盧葳葳、黃俊仁

　　臺大會計系於5月22日的Workshop，非常榮幸邀請到Alvarez College of Business的教授K. K. Raman發表他的論文：Do Auditors Price Customer Protection Disclosure Mandates? Evidence From Data Breach Disclosure Laws，探討「美國各州陸續頒布之客戶資料外洩揭露法（Data Breach Disclosure Laws）」有關的問題：是否該類消費者保護法令在保護客戶的同時，也對公司本身的資訊系統與審計市場造成外部性影響？尤其是，當公司所處州政府規定若發生客戶個資外洩，必須及時通知受影響客戶，會否因此「間接地」激勵公司加強資訊安全投資或內控，使公司在外部審計面上能夠展現較低之審計風險並反映在「較低的審計費用」？

　　作者採用 Difference-in-Differences (DID) 架構：透過各州在 2002–2018 年間分散通過外洩揭露法並簽署生效之時間差，來比較「頒布前後」與「受影響州與未受影響州」之公司審計費用變化。實證資料包含 Audit Analytics 與 Compustat，涵蓋約 4,374 家美國上市公司、37,422 筆公司年度觀察。研究結果顯示，審計費用在法令通過後顯著下降，幅度約 4–5% 左右，表示公司似乎因法案而實際加強資安與內部控制，降低了會計師業務風險。更發現 (a) 企業被發現重大內控缺失 (MICW) 的機率、與 (b) 財務報表重編（restatements）機率，皆一起降低。另外，公司佈局方面，也出現更高比例任用「Chief IT Officer」等資訊安全相關主管進入高階管理團隊。當進一步以「Big 4 vs. 非 Big 4」區分時，發現此效果在 Big 4 樣本上更顯著；且企業位於「低社會資本地區」或「財務困境較嚴重」的公司上更強烈。
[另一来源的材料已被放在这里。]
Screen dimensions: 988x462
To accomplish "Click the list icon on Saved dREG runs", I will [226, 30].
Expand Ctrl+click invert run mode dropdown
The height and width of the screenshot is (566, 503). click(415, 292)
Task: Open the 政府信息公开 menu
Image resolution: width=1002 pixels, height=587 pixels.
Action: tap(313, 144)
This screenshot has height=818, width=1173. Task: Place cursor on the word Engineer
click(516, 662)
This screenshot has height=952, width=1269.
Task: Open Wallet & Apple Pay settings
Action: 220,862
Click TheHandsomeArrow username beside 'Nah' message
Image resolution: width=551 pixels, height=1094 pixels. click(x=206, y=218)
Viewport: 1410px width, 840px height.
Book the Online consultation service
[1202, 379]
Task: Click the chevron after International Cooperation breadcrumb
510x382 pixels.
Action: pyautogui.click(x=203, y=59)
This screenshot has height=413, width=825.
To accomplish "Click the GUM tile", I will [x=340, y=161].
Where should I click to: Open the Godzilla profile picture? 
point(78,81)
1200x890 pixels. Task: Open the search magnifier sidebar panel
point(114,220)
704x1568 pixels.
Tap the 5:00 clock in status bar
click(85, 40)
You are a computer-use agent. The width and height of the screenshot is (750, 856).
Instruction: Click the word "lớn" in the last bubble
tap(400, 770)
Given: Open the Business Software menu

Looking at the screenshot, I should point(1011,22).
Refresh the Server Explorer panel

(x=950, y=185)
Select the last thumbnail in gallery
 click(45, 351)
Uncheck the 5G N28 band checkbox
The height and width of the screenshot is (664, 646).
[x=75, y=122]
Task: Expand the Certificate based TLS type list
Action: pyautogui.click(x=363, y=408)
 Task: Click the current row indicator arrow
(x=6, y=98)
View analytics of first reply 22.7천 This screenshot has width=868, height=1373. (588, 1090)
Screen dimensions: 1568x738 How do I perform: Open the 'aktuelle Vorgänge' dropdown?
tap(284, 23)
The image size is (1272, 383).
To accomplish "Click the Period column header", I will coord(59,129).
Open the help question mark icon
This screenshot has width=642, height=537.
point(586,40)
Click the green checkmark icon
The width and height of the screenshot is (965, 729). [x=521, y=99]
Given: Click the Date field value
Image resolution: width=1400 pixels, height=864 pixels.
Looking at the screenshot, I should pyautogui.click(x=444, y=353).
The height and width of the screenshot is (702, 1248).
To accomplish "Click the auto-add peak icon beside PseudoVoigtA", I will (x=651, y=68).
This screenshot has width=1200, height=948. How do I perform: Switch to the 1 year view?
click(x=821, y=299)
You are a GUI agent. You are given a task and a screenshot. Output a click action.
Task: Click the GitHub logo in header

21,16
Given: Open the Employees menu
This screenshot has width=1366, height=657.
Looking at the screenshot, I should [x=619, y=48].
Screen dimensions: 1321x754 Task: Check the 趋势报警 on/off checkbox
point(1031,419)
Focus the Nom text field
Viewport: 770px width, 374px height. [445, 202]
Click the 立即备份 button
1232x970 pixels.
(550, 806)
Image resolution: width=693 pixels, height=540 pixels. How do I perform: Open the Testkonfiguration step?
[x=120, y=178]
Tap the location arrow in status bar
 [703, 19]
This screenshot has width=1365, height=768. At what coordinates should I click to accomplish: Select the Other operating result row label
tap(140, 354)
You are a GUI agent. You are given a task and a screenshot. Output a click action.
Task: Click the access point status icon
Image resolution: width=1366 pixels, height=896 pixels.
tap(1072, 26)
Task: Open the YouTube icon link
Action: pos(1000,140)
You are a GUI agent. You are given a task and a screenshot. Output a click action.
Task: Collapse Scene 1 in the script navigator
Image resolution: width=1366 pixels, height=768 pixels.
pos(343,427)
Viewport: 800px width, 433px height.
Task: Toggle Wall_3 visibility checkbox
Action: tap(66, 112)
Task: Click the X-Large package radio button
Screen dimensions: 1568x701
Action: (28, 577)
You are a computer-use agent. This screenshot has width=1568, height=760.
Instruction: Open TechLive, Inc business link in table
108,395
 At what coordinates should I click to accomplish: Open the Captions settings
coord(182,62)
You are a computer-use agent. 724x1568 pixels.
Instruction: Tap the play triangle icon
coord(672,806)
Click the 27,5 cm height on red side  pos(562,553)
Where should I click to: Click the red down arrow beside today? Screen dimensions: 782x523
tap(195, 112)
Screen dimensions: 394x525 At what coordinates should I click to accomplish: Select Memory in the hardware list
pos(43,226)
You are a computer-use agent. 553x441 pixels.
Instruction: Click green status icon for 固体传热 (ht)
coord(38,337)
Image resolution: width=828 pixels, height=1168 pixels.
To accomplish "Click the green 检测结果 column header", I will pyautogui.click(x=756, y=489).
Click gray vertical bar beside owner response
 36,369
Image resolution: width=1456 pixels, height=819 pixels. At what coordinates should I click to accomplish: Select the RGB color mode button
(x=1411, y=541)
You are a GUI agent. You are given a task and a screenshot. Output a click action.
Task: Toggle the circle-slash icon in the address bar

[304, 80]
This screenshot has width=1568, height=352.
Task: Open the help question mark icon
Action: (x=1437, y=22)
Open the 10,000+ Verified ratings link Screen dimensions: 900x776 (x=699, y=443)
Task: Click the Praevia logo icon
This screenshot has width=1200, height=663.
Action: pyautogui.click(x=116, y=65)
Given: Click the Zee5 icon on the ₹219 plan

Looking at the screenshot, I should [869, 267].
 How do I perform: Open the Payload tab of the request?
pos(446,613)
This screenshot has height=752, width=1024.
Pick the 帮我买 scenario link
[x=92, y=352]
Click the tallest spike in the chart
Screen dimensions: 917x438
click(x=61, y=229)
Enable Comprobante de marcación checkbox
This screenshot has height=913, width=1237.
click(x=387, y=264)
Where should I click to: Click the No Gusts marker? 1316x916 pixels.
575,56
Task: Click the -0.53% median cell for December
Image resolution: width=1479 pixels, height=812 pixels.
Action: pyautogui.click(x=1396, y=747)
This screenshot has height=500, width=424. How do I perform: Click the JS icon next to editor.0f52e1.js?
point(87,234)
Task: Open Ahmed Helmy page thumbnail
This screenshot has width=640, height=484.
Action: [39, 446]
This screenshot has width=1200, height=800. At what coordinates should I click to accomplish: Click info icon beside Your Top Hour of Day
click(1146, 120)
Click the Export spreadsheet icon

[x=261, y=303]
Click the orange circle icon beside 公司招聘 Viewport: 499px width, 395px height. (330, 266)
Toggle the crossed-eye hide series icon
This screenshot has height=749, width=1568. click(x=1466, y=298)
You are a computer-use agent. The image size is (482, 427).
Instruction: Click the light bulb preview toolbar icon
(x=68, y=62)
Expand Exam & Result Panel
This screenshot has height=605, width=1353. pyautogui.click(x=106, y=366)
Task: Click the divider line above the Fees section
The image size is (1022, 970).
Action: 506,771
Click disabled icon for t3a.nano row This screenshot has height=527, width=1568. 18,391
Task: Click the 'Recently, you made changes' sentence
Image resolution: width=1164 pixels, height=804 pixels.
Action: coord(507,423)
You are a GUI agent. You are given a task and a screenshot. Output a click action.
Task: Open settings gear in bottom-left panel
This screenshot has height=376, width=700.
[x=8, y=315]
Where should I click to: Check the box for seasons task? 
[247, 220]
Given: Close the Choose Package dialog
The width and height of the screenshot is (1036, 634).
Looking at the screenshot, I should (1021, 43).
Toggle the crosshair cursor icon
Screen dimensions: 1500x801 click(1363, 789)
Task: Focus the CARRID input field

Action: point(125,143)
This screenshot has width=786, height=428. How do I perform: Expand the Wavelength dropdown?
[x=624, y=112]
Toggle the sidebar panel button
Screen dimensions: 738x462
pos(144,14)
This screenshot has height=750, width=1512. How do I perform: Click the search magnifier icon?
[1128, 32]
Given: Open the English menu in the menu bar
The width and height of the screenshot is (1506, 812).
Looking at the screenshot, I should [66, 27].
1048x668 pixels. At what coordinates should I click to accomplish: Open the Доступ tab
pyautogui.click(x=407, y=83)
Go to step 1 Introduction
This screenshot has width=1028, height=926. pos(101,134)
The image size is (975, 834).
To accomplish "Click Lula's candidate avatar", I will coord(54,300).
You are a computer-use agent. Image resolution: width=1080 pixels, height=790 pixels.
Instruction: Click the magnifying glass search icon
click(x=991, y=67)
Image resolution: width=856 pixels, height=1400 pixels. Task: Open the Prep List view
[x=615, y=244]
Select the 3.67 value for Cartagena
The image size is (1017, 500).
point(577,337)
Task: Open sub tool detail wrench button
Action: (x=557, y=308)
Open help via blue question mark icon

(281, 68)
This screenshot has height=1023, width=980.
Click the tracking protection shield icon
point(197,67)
　　整體而言，本研究顯示：州層級的客戶保護揭露法確實對公司 IT 控制與審計風險帶來重大影響，並且以降低審計師對於客戶整體承做風險的評估為基礎，進一步反映在審計訂價的顯著下降。這樣的結果，不僅在學術上豐富了有關「政策介入如何改變公司內部行為」的文獻，也對審計與資安交織的實務運作提出了具體證據。它並未只把資安/IT 風險視為一個「外部市場觀點」，而是放在審計實務與內控範疇中，更完整呈現了在資訊科技與公司財報監管之間的互動機制。這種做法有助於瞭解，當公司擔心外在聲譽傷害導致連帶影響時，他們會自發性地投入資安建設，也能改善內控；而會計師，身為「把關者」與「聲譽利害關係人」，同樣會預期到並調整其審計定價。提供一個政策制定在市場中產生綜效的最佳詮釋。